Copy nothing but the lines below, from the one with "1259x787 pixels. At" through the one with "Given: Click the SVG を読み込み button", exactly as written; no pictures should appear.

Start of Extracted data

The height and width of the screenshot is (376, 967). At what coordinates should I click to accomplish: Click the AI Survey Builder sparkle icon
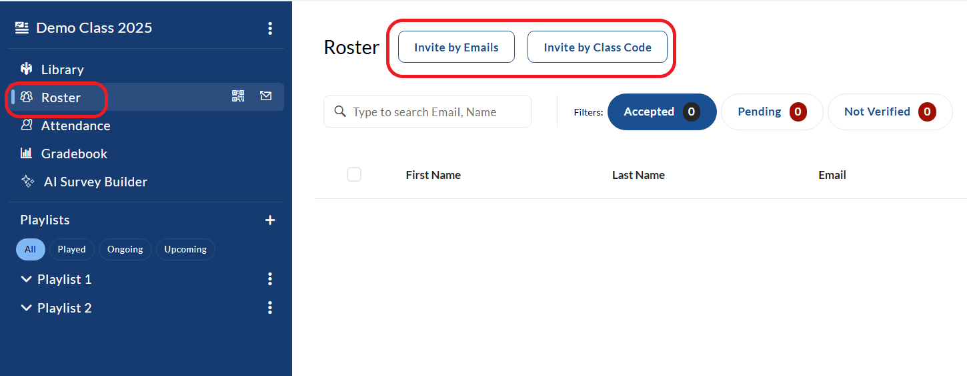click(x=27, y=181)
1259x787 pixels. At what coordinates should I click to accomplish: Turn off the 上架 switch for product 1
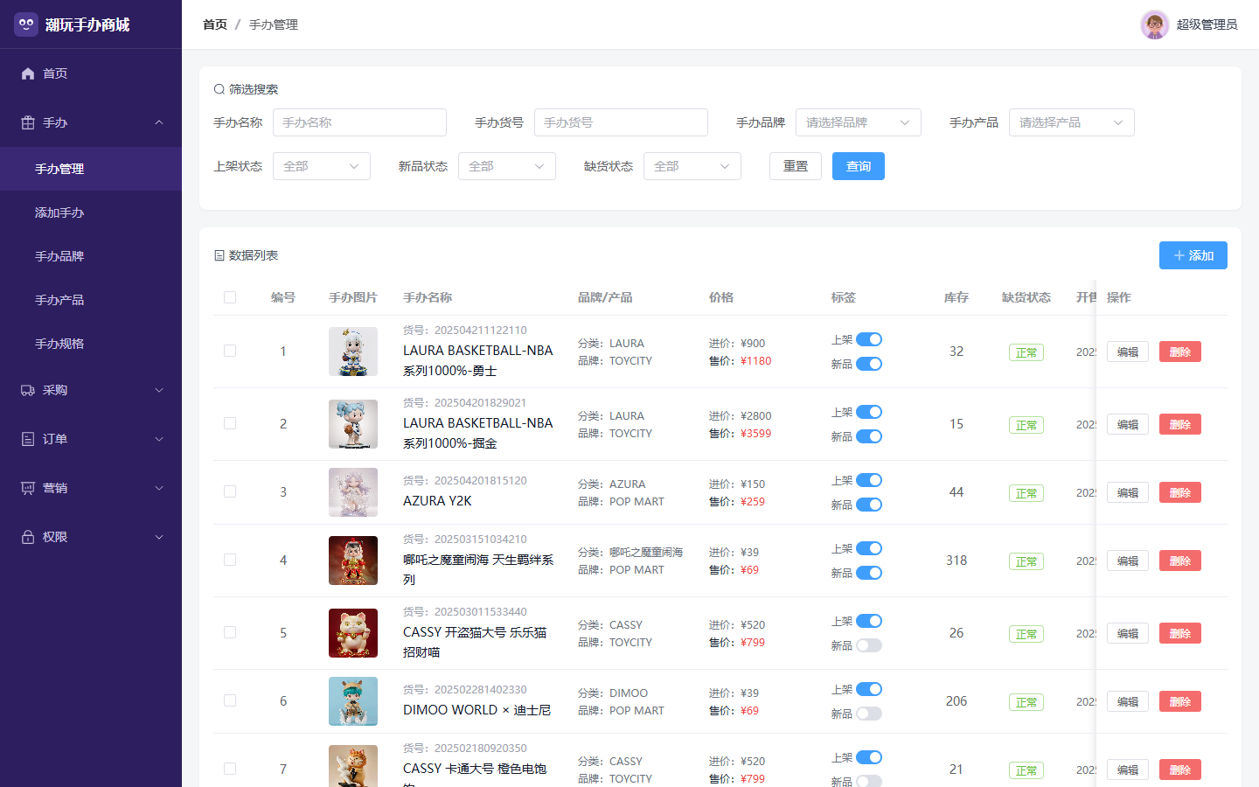[x=869, y=339]
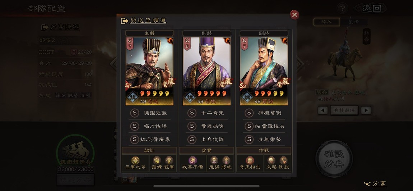
Task: Click the 確認分兵 round button
Action: [334, 158]
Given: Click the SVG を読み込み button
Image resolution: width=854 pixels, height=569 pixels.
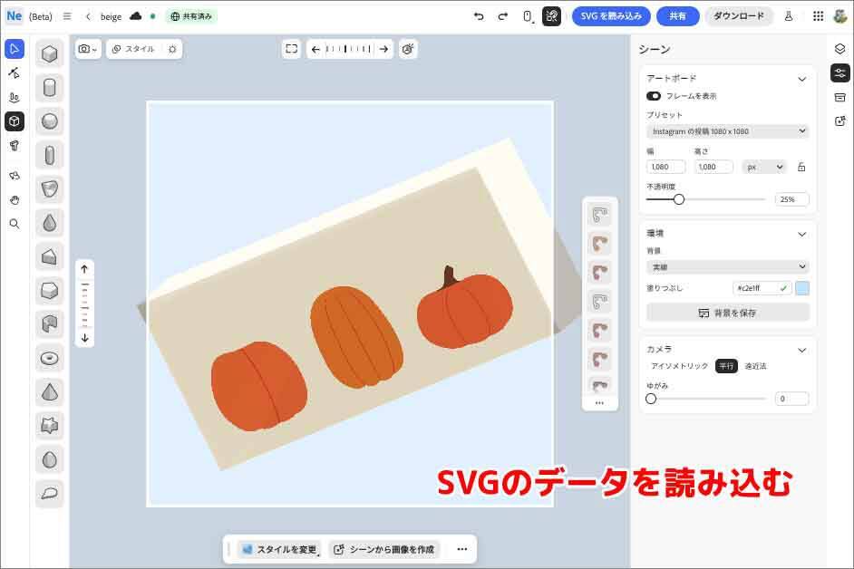Looking at the screenshot, I should coord(611,16).
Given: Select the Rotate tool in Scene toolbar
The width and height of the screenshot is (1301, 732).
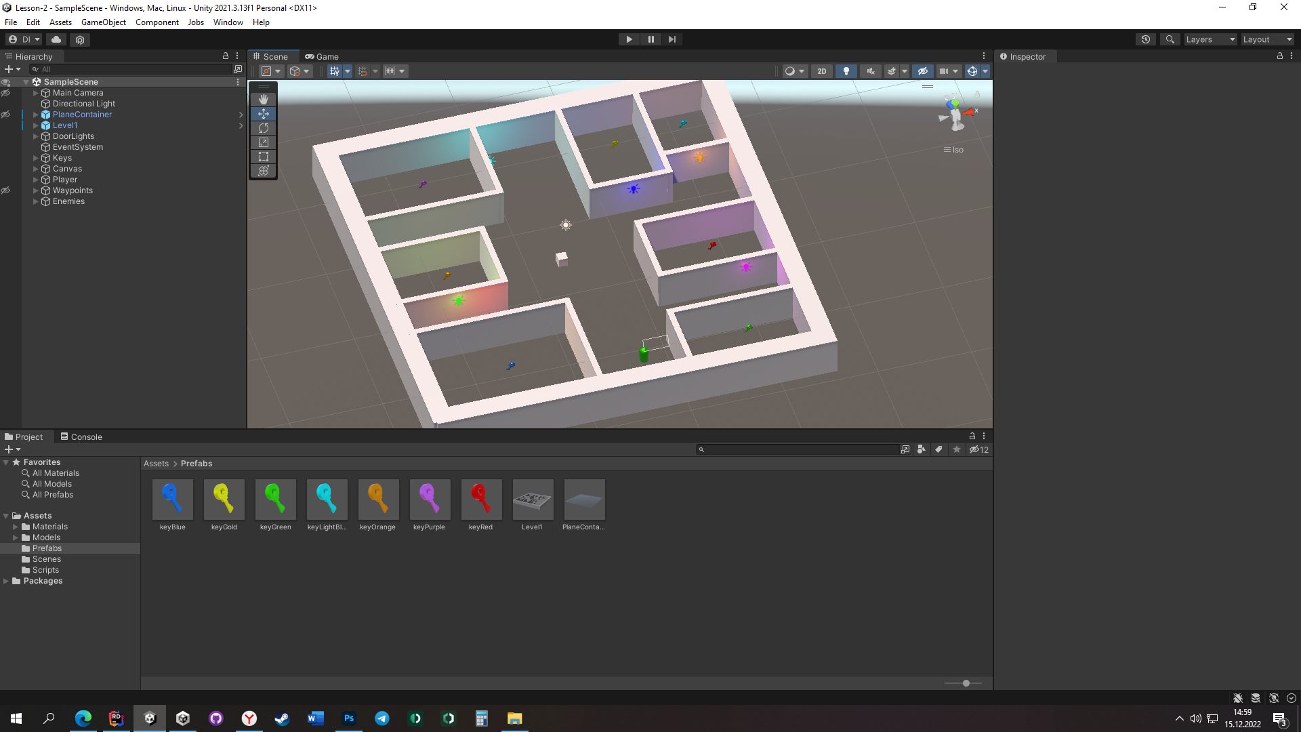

End of Extracted data

» **Answer to this task**:
1259x787 pixels. At what coordinates should I click to accomplish: Turn off the 上架 switch for product 1
[x=869, y=339]
Task: Click the 確認分兵 round button
Action: [334, 158]
Given: Click the SVG を読み込み button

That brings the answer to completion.